Efforts to Ease "Insights Analytics" Setup on Open edX



Deploying Insights Analytics on Open edX is an extremely complicated issue. Several teams within edX and the consultancy OpenCraft have started a collaboration “to address some of the pain points around Insights Analytics setup, deployment, maintenance, and deployment”. Plans have been outlined on this Google document. This is a summary of all of the difficulties from the Analytics Team:

  1. Maintaining jobs on the scheduler is a highly manual and rather difficult process
  2. Jobs fail periodically, we should identify all common causes and resolve them
  3. Schema changes are very painful (see the process above)
  4. The AWS configuration is rather complex and difficult to replicate
  5. The pipeline should be installed like every other component in the edX infrastructure. Currently it is not.
  6. We should seriously consider deprecating edx-analytics-configuration and just merging it into the edx/configuration monolith.
  7. The analyticstack (devstack) lags behind quite a bit and takes some manual intervention to generate new versions of. It also doesn’t support Elasticsearch 1.5, which is used by currently-in-development features in Insights. We’d like to move this into Docker.

## DATA:
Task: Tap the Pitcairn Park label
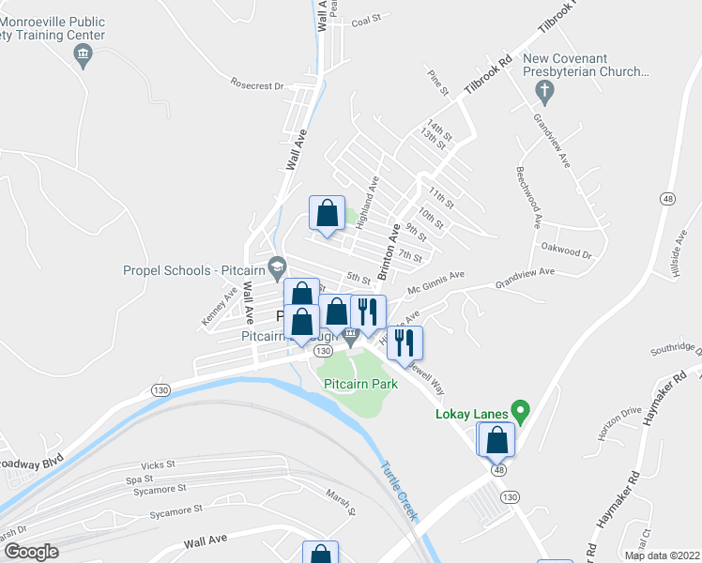(361, 384)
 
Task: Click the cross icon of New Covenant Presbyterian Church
(543, 92)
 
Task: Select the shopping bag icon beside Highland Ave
(327, 213)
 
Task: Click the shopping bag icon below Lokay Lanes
(496, 438)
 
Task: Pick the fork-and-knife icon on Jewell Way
(406, 342)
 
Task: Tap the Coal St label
(365, 17)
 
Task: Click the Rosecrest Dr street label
(256, 85)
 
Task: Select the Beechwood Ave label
(528, 197)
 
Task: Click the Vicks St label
(158, 464)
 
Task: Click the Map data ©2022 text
(662, 555)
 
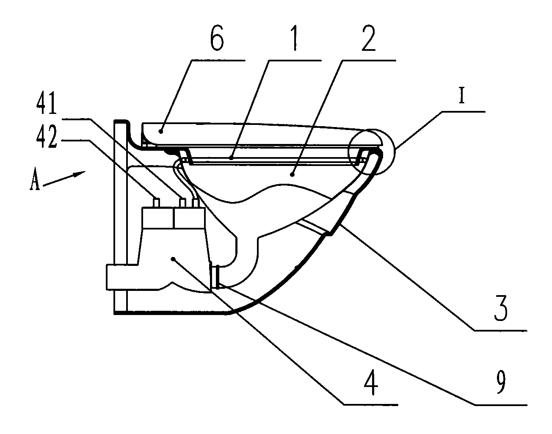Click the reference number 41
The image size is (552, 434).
[47, 104]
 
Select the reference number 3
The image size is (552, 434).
[500, 309]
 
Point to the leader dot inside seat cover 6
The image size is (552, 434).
[160, 131]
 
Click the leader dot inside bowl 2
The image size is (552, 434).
[293, 175]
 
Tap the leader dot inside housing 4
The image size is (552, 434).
[173, 259]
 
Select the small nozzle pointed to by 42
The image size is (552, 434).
[157, 203]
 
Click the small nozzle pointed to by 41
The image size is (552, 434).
[182, 203]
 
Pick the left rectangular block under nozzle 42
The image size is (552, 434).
[158, 218]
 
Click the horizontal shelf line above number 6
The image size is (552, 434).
[218, 61]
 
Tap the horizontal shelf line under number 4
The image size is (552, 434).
[370, 404]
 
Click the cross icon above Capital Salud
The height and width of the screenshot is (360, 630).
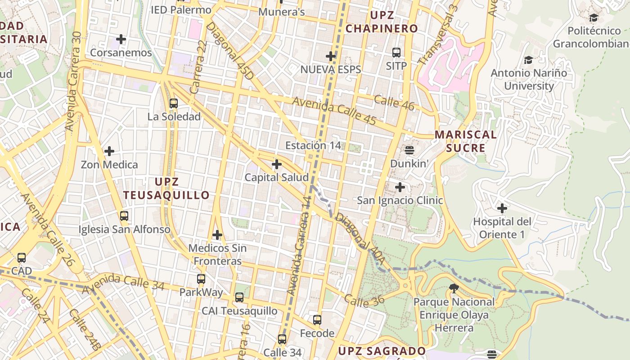point(277,164)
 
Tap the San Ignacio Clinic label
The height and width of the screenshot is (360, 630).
point(400,200)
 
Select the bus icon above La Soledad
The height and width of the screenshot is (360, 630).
point(174,104)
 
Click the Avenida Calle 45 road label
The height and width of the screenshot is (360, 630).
point(334,111)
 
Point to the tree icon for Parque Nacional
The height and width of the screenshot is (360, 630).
point(454,288)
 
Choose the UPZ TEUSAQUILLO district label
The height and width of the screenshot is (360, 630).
point(166,189)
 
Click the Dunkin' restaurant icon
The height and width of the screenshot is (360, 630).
point(409,150)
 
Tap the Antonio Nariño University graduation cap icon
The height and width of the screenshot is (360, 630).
point(528,60)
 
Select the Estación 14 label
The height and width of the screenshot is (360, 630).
point(313,145)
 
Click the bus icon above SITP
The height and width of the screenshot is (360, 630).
point(396,53)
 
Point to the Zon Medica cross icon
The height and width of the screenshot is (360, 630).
point(109,151)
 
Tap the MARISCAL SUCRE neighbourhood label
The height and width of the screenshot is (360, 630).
point(465,141)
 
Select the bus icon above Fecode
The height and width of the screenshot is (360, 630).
point(317,320)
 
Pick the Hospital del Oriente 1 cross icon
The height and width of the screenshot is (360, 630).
point(502,208)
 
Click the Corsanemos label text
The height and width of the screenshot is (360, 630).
point(121,53)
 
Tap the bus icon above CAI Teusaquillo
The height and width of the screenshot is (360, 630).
point(239,297)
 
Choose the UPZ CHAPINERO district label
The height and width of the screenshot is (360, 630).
point(382,22)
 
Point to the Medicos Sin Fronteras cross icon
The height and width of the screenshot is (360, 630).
point(217,235)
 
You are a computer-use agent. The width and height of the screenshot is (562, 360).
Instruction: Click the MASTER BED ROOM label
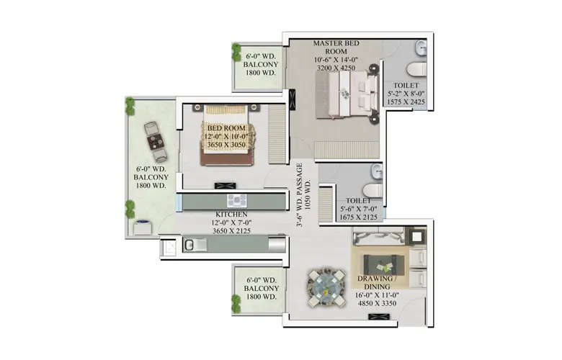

## TASK TO COMPLETE:
Can you write what comes next in the text on Insights Analytics setup for Open edX, picking up after its last sentence? The data comes from a different source than the Open edX Insights Analytics setup text.

## TASK RESPONSE:
  8. Centralize event collection. We should probably be using Kafka or something similar.
  9. Non-AWS configuration is rather complex and difficult to setup, which is very painful for the open source community.

From OpenCraft

  1. Lack of documentation
  2. Problems setting up edX Analytics Devstack (process took a long time, was impossible to complete for one team member; overall complexity of the stack made it difficult to distribute work to additional team members as needed)
  3. Problems with Hadoop version conflicts (fixed at the time via a couple of PRs: #128, #127), not really an issue anymore
  4. No (straightforward) way to run acceptance tests for edx-analytics-pipeline
  5. Using Analytics in production:
    1. Many steps required to install the stack (partly due to Ansible scripts making assumptions about, e.g., AWS regions)
    2. Many steps required to configure Jenkins (manually creating jobs and setting parameters/interval for each Analytics task, etc.)
  6. The number of PRs required to implement major changes slows work down (these types of changes often require PRs in four different repos; see “Dependencies” in this example)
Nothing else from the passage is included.